The Emotions Within: Improving the Accuracy and Impact of Emotion Measurement in Wellbeing Across the Lifespan [PhD project]

Throughout life, people encounter many positive and negative events. The dynamic way that people emotionally adapt to such events lies at the heart of their well-being.

However, most current emotion measures fail to capture adaptation; they are based on trait-level research describing relations across people and are thus not valid for within-person dynamics. Furthermore, emotion-wellbeing dynamics differ across age-groups, cultural groups, and contexts (e.g., everyday life versus major life-events). To truly understand emotional adaptation within people, different measures are needed.

This project aims to develop ecologically valid, contextually sensitive measures of emotion that can be used in intensive, longitudinal, within-person research such as experience sampling (ESM) and applies these to concrete questions of emotions-wellbeing dynamics across the lifespan and during major life events.

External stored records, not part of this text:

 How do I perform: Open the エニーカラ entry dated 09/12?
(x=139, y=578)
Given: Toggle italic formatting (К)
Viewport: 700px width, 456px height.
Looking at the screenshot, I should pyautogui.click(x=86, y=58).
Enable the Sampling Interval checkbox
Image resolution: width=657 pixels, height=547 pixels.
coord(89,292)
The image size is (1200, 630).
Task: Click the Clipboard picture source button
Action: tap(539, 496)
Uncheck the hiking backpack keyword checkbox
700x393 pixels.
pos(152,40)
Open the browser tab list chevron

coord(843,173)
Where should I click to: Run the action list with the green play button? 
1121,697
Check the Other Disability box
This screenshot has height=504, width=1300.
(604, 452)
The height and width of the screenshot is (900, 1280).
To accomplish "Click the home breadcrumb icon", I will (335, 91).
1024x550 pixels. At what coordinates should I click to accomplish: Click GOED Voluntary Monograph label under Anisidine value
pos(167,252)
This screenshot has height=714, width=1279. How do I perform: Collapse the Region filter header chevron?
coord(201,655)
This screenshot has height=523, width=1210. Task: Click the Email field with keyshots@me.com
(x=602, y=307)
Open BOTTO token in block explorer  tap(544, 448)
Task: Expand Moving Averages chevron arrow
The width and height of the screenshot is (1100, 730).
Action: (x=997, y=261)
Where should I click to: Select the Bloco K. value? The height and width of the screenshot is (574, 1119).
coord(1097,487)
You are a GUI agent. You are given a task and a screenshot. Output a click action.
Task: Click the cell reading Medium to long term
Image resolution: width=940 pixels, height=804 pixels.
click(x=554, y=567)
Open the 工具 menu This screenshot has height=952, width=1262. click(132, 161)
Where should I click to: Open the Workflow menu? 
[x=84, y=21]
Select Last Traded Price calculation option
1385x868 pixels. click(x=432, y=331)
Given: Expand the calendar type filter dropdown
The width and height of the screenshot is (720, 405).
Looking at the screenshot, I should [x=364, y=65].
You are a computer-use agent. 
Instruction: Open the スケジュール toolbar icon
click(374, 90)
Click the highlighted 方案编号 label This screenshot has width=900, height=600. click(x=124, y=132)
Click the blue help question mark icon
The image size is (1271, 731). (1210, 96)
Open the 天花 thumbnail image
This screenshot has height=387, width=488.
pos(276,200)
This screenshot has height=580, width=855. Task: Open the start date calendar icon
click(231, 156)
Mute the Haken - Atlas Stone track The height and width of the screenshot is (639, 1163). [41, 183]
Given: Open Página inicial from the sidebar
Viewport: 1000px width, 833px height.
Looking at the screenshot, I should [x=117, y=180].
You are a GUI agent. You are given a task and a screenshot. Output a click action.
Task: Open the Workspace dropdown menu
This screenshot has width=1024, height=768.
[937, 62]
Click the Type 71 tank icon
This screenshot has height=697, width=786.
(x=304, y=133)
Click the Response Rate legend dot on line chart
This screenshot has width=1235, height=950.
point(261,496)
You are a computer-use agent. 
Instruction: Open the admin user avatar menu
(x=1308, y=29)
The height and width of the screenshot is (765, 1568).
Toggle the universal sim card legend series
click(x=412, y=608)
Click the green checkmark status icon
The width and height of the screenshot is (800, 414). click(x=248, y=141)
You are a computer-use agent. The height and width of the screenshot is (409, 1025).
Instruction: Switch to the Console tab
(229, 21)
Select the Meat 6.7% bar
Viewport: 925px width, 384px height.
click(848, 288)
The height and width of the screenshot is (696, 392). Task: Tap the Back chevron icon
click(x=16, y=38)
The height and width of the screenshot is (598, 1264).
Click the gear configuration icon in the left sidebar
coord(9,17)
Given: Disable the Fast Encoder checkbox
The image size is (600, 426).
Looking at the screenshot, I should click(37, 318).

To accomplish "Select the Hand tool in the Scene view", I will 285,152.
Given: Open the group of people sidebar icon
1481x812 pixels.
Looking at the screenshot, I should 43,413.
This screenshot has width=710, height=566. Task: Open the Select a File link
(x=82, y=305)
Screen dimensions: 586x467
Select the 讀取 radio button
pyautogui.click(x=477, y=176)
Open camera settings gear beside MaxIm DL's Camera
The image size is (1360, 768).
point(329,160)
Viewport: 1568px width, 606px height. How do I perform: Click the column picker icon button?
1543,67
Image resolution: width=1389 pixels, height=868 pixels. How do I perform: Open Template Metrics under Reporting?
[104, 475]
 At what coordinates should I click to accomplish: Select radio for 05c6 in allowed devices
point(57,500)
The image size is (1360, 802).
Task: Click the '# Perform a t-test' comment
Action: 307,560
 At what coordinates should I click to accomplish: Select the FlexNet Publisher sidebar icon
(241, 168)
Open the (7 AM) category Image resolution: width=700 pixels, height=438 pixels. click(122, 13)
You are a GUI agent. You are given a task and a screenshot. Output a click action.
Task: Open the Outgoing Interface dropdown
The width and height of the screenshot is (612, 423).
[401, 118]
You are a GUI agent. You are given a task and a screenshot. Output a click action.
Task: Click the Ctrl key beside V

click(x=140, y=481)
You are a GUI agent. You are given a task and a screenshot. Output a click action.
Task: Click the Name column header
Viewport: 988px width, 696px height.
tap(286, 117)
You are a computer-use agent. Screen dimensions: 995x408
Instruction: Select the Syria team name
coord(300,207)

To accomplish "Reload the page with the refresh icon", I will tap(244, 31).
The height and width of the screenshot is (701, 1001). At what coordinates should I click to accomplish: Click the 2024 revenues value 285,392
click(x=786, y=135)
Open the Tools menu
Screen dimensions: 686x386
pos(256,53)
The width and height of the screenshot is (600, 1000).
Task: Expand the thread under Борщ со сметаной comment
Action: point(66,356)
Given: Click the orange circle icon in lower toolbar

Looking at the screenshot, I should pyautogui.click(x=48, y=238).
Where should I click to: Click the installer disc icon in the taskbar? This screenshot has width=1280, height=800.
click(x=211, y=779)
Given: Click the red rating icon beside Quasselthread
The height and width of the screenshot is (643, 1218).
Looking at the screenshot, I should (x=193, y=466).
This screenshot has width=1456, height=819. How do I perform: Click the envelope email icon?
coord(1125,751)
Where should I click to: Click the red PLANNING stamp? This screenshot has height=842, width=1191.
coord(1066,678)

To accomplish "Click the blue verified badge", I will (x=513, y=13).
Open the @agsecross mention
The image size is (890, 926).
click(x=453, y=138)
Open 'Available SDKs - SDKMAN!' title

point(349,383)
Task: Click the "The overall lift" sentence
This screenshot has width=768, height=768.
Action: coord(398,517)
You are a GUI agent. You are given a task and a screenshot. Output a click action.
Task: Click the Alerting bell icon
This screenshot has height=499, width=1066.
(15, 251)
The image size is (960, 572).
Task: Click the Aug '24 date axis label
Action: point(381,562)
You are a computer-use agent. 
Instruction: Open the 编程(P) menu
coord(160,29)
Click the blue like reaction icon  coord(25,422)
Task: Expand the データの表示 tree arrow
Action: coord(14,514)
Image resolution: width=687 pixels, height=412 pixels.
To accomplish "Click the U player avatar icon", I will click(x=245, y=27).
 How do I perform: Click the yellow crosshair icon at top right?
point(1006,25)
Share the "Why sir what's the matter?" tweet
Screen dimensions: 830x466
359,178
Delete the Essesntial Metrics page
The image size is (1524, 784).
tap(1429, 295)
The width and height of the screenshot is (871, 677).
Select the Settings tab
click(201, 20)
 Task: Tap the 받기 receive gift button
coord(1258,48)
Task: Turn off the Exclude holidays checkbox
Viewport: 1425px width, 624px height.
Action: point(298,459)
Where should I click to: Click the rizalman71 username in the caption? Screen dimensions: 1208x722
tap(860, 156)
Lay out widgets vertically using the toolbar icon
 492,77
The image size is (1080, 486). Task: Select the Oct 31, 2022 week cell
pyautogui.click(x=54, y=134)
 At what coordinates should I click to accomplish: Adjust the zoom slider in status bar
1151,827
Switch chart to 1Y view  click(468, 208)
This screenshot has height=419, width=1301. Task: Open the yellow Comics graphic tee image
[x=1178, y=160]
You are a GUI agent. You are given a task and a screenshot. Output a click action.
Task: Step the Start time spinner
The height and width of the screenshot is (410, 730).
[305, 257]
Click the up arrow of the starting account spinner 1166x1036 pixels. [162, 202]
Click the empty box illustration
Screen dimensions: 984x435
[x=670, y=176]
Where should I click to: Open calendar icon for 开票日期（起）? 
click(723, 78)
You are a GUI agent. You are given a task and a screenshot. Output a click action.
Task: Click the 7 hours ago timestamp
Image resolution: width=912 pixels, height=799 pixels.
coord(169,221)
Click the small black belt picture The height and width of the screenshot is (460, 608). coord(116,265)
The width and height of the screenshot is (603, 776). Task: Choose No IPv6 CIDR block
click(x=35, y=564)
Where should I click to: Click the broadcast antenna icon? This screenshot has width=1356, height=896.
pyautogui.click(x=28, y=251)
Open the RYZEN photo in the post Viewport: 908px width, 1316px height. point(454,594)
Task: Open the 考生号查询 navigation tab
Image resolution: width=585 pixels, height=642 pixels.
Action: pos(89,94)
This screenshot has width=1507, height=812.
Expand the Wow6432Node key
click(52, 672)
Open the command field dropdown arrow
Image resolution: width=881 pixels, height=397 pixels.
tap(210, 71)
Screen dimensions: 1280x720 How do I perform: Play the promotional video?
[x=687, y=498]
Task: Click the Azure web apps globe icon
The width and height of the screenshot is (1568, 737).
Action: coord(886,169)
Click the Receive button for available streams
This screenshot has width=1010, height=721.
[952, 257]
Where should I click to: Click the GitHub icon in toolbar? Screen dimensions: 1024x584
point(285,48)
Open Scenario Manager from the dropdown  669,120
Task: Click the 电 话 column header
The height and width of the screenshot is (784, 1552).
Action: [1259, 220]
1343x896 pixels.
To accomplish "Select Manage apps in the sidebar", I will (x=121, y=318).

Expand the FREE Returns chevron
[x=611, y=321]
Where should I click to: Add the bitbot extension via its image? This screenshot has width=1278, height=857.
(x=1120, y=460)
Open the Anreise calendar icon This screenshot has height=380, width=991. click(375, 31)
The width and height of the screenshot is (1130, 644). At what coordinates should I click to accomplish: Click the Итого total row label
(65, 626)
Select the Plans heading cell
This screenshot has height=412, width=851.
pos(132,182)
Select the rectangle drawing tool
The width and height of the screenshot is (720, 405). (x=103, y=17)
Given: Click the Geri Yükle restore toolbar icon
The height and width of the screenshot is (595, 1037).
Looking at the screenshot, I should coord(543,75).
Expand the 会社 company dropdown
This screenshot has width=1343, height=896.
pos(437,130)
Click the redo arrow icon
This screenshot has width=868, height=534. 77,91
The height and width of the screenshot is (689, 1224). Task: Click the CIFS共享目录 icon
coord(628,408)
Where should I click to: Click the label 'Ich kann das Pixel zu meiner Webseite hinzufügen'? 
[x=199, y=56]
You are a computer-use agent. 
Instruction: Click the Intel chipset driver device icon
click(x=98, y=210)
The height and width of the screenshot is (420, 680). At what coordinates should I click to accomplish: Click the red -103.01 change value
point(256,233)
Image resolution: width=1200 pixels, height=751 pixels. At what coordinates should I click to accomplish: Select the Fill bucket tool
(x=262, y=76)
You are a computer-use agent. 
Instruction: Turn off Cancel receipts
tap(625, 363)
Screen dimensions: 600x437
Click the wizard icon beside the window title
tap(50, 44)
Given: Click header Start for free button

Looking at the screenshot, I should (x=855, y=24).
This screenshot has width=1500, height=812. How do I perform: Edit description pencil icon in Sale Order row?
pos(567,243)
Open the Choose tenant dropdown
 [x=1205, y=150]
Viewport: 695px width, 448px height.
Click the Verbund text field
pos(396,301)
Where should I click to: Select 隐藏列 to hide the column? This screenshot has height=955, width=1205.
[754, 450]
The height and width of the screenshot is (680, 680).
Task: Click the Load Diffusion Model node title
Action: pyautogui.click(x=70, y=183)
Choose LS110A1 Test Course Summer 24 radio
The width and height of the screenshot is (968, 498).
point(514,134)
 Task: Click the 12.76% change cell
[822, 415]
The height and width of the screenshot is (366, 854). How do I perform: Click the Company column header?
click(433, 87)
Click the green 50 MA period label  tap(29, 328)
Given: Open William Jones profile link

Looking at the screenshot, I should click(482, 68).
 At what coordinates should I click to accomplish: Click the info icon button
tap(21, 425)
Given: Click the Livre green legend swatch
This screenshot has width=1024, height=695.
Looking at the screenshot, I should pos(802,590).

It aims to yield a state-of-the-art emotion model that adequately captures individual and contextual emotion experience and to create guidelines and an item bank for emotion measures for ESM research, tailored to different research contexts and age-groups. Furthermore, we also aim to compare experienced emotions as well as relationship between emotion and well-being across different age groups, cultural groups, and contexts.

Team composition

  • Yasemin Erbas has experience in ESM studies of emotions in everyday life as well as emotion theory.
  • Joran Jongerling is one of the TESC directors, with extensive expertise in the methodology and statistics of intensive longitudinal methods, as well as other statistical models.
  • Seger Breugelmans has expertise in research in emotion, culture, and acculturation and has successfully supervised eight PhD students in recent years.
  • Evgeniya Vedernikova is the PhD student who will be working on the project.

Cross-cutting themes

The Herbert Simon Research Institute for Health, Well-being, and Adaptiveness is a research center devoted to carrying out excellent, state of the art research in order to contribute to healthy and resilient people. We have selected three themes, which involve the collaboration between various Departments  and address actual themes in need of both fundamental and applied research.